__REQUIRED ACTION__. Find how many lines in the material below contain the word "right" and give only that number.

__AVAILABLE RECORDS__.
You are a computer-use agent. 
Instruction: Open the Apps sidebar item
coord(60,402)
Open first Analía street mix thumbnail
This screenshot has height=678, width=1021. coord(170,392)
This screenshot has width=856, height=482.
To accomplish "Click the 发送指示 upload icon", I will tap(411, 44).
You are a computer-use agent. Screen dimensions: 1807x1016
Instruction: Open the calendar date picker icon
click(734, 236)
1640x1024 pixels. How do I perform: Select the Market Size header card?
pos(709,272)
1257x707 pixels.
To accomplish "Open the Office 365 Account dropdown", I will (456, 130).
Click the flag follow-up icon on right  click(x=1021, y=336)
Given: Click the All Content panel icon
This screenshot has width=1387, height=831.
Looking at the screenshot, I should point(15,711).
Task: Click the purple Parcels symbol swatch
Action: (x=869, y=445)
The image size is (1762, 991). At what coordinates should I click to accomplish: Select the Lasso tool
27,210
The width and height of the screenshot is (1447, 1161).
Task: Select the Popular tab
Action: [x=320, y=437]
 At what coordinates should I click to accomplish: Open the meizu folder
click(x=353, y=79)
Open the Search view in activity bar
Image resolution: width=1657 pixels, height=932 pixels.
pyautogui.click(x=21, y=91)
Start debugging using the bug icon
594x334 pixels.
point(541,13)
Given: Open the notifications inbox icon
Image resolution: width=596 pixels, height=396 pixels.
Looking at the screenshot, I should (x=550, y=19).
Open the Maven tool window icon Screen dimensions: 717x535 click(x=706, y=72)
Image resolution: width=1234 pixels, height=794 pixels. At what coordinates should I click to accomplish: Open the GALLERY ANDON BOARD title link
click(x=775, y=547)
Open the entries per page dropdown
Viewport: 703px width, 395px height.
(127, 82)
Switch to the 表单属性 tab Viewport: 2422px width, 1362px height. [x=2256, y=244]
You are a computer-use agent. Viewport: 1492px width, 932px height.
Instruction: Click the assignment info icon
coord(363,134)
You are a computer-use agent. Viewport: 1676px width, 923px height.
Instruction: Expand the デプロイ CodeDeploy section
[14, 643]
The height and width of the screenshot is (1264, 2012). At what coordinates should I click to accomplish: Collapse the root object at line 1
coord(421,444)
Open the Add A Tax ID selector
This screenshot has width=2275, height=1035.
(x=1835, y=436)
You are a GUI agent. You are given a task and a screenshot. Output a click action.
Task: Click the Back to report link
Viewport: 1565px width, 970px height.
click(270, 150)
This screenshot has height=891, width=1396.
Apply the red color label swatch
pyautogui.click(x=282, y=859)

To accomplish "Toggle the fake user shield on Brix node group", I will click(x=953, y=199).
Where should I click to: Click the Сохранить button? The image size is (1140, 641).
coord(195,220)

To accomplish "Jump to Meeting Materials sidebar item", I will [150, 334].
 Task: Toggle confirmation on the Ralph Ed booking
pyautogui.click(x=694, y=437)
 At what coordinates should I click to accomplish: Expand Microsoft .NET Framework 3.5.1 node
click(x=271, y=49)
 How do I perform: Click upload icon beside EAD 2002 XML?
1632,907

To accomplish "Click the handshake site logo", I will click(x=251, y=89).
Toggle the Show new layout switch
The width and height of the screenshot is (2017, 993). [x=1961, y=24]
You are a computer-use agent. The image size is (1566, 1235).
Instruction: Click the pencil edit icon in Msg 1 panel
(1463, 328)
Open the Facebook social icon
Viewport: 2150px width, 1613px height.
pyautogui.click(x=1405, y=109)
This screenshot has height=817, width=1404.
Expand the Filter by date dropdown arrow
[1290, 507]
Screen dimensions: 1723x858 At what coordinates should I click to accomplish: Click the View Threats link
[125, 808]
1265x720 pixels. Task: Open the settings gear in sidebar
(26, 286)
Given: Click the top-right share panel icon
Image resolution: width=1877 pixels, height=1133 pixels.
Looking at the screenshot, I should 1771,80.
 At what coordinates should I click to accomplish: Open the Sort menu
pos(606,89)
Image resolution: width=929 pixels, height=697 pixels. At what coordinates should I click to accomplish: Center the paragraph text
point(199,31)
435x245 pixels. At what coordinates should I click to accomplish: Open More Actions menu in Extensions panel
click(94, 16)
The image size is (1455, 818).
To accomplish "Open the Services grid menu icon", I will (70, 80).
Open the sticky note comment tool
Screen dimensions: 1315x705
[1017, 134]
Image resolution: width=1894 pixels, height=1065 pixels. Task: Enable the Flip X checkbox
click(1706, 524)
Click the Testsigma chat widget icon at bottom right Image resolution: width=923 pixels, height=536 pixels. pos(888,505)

__WRITTEN RESPONSE__. 3